Semiconductor quantum dots are often regarded as model candidates for “qubits” –the building blocks of quantum computing - due to their discrete, atomic-like density of states and the relative ease of generating single excitations (excitons or spins) per dot. Of particular interest for quantum information processing are entanglement schemes that exploit linearly polarized exciton eigenstates that occur naturally in quantum dots due to shape anisotropy.

I will show that high-resolution, polarization-resolved, resonant magneto-photoluminescence (PL) experiments1 (also known as fluorescence line narrowing) bring new insights into these exciton states in CdSe colloidal nanocrystals.

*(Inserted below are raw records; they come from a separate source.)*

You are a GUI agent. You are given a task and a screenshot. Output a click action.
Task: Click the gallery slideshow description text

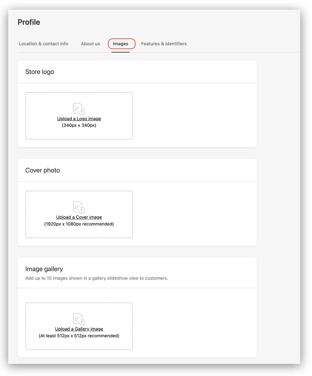coord(97,278)
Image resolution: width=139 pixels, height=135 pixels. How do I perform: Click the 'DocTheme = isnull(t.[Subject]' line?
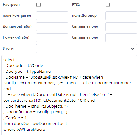[35, 106]
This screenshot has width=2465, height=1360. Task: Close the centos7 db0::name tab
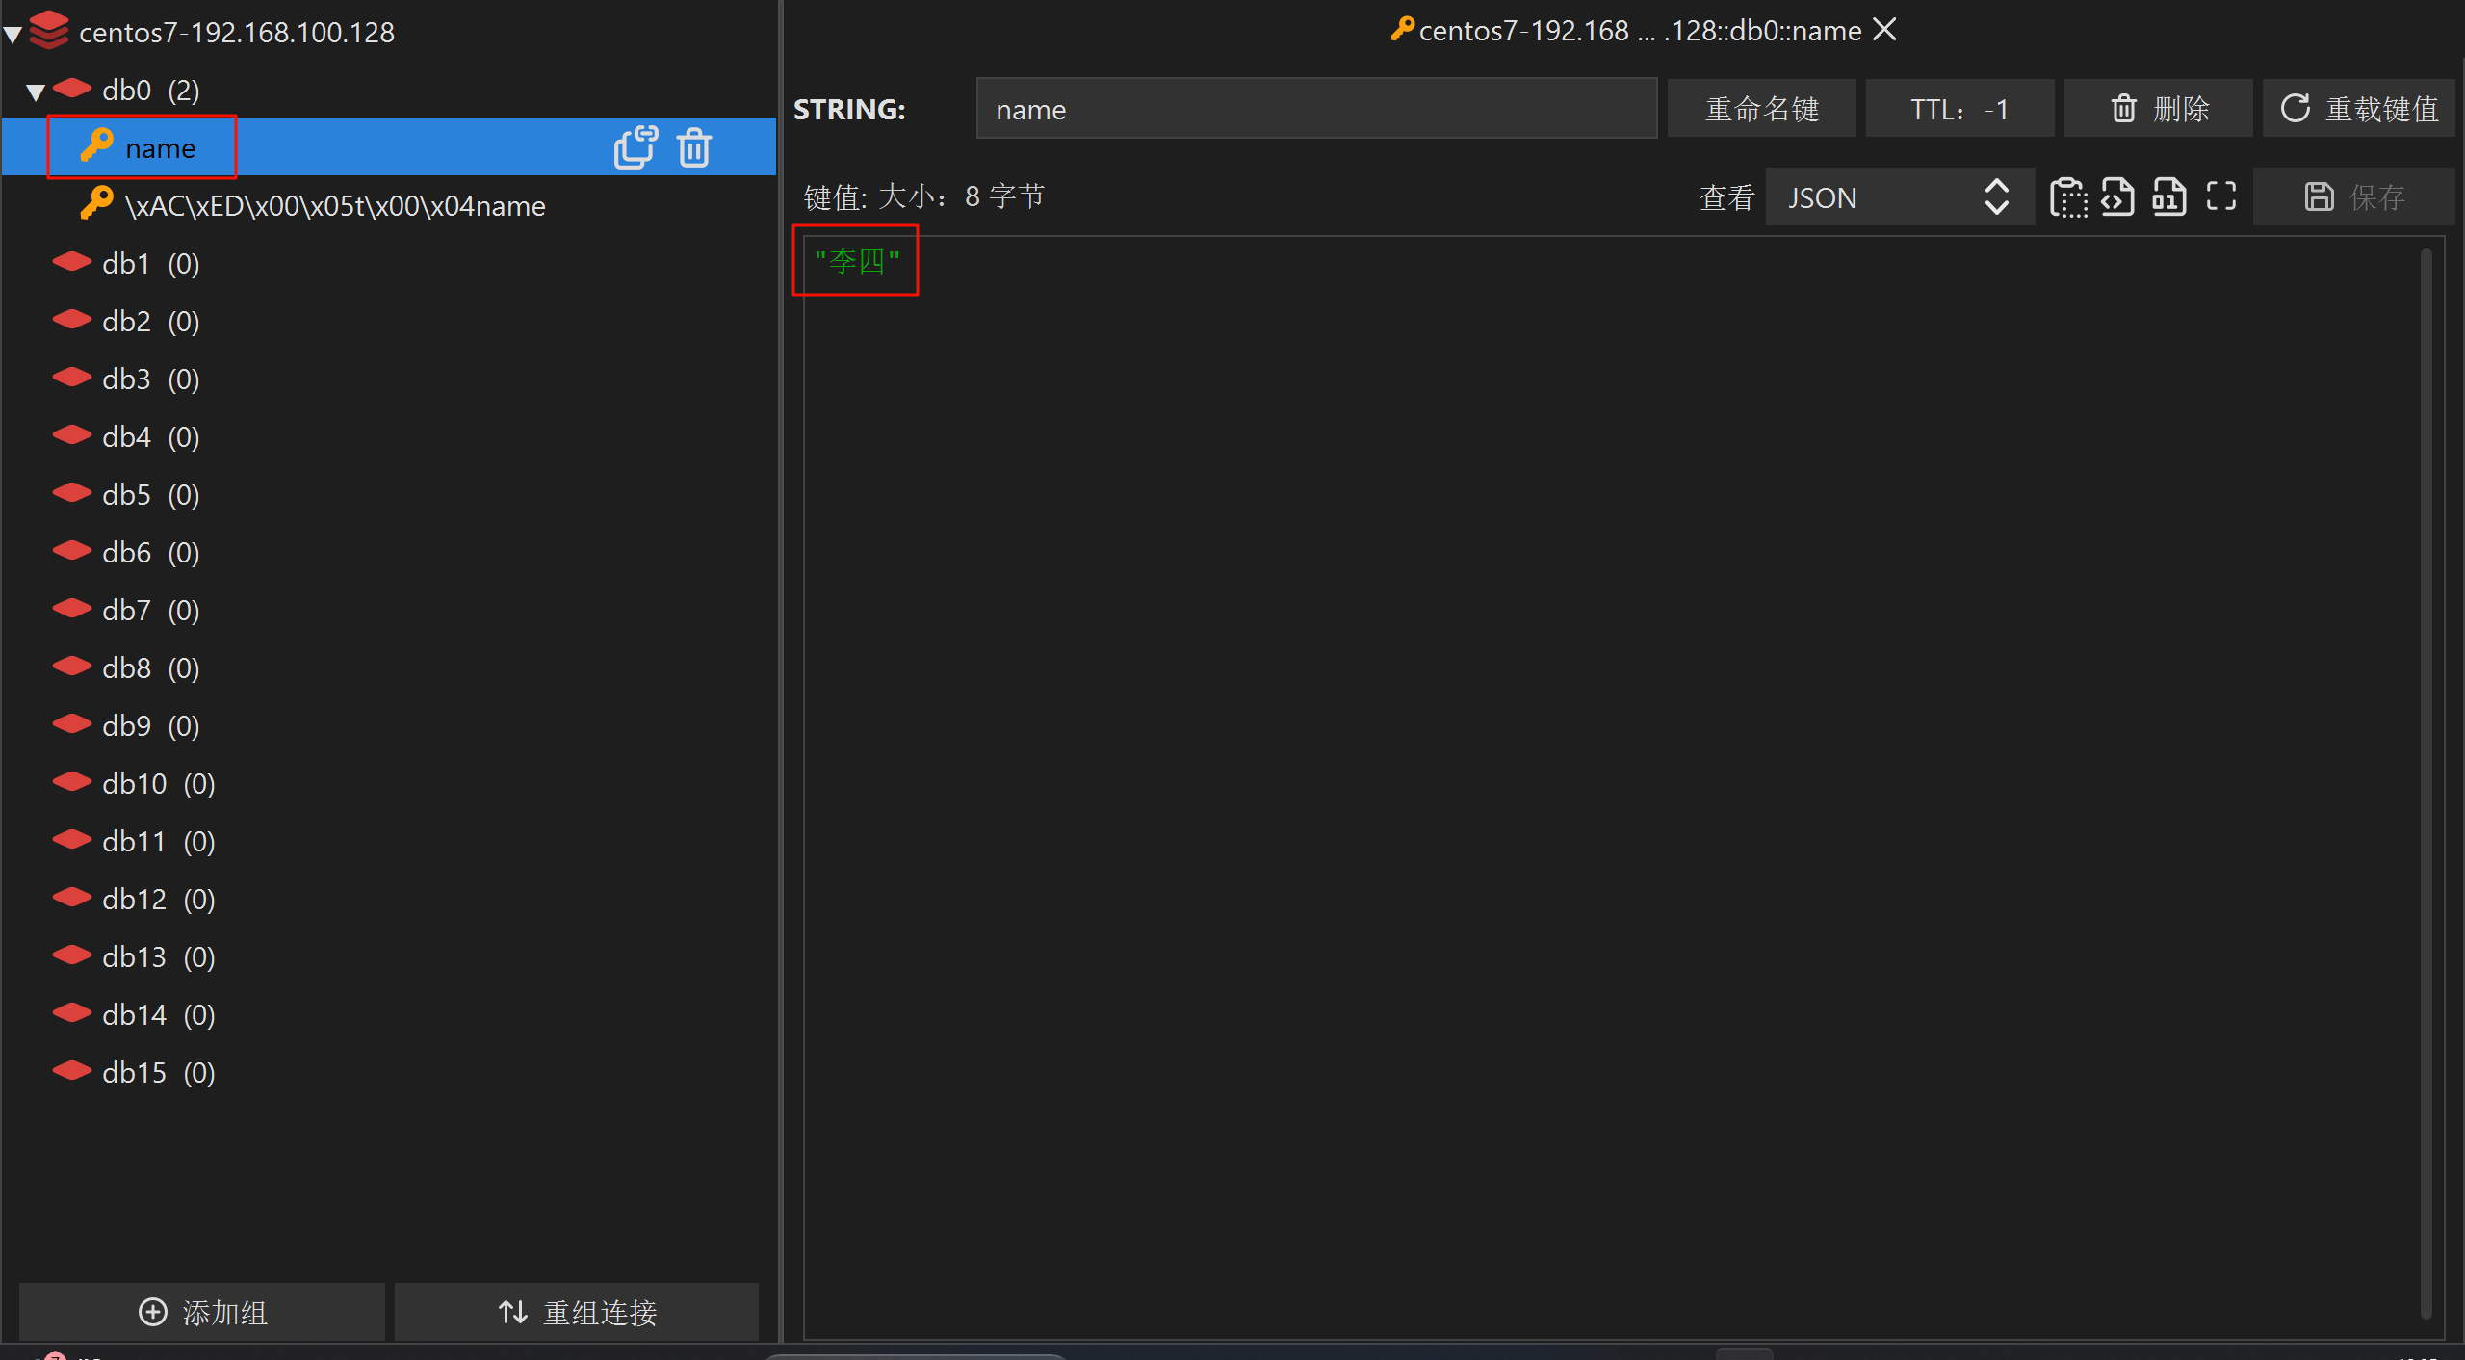(x=1884, y=30)
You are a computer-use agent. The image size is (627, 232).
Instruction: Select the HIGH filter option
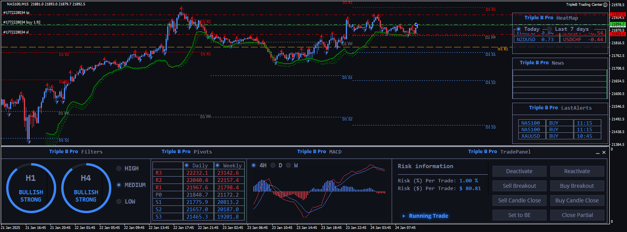(x=119, y=169)
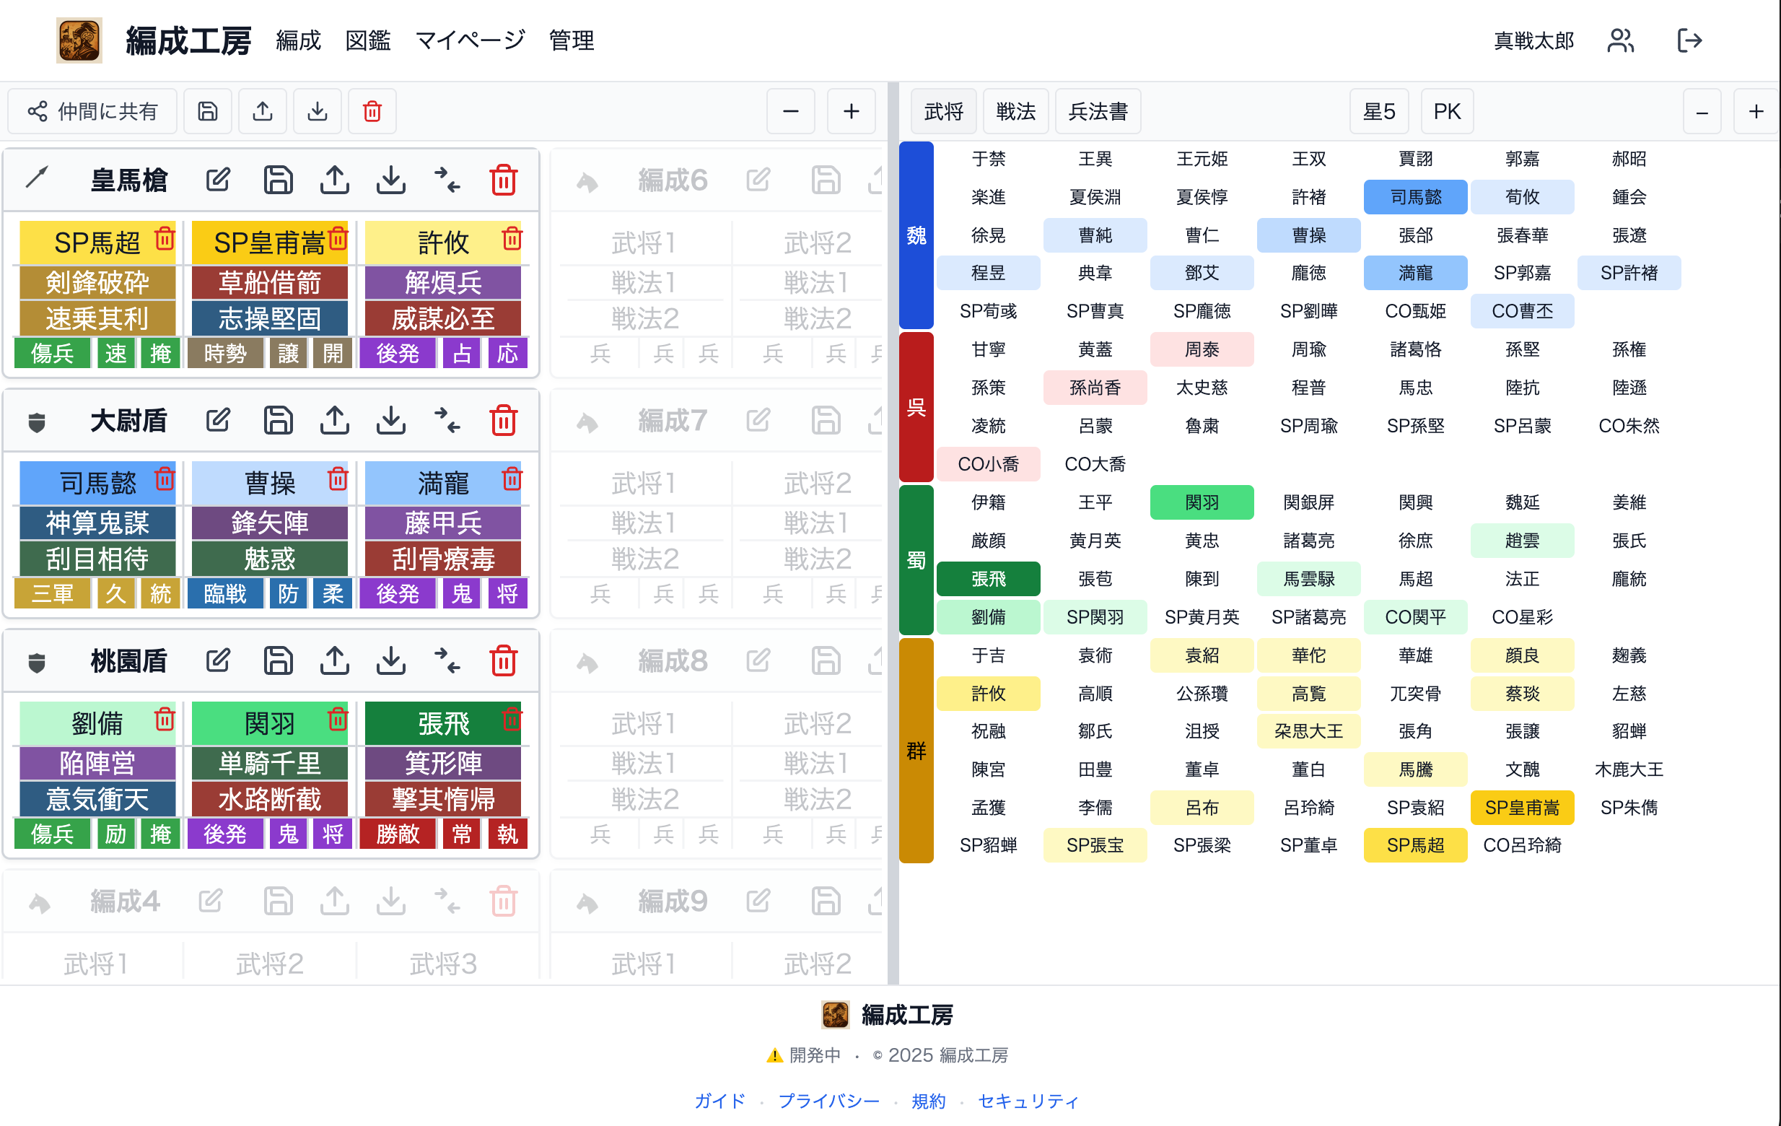Deselect 関羽 in the character grid

pyautogui.click(x=1202, y=502)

Specifically, the observation of a spin-flip –like peak in the PL spectrum infers the existence of two distinct orthogonal linearly polarized excitonic states aligned along well-defined crystalline directions, which may be employed in building the coherent states needed for the practical realization of quantum computation schemes.
Moreover, high-resolution, polarization-resolved, low-temperature, single dot photoluminescence experiments independently confirm the existence of the orthogonal excitonic states in colloidal CdSe nanocrystals. Its magnitude ranges from 1 to 2meV, as a function of size, in very good agreement with the results of high field ensemble measurements.

Furthermore, similar high magnetic field photoluminescence1,2 as well as Kerr rotation spectroscopy3 experiments may be employed in studying GaN-based materials and heterostructures for more spintronics and quantum computation applications.

1 “Bright Exciton Fine Structure and Anisotropy Exchange in CdSe Colloidal Nanocrystal Quantum Dots”, M. Furis, H. Htoon, M. A. Petruska, T. Barrick, V. I. Klimov, and S. A. Crooker, submitted to PRL, arXiv:cond-mat/0511567

2 “Time and Polarization-Resolved Optical Spectroscopy of Colloidal CdSe Nanocrystal Quantum Dots in High Magnetic Fields”, M. Furis, J. A. Hollingsworth, V. I. Klimov, and S. A. Crooker, J. Phys. Chem. B 109, 15332 (2005).

3 “ Imaging Spin Transport in Lateral Ferromagnet/Semiconductor Structures”, S. A. Crooker, M. Furis, X. Lou, C. Adelmann, D. L. Smith, C. J. Palmstrøm and P. A. Crowell, Science, sept. 2005.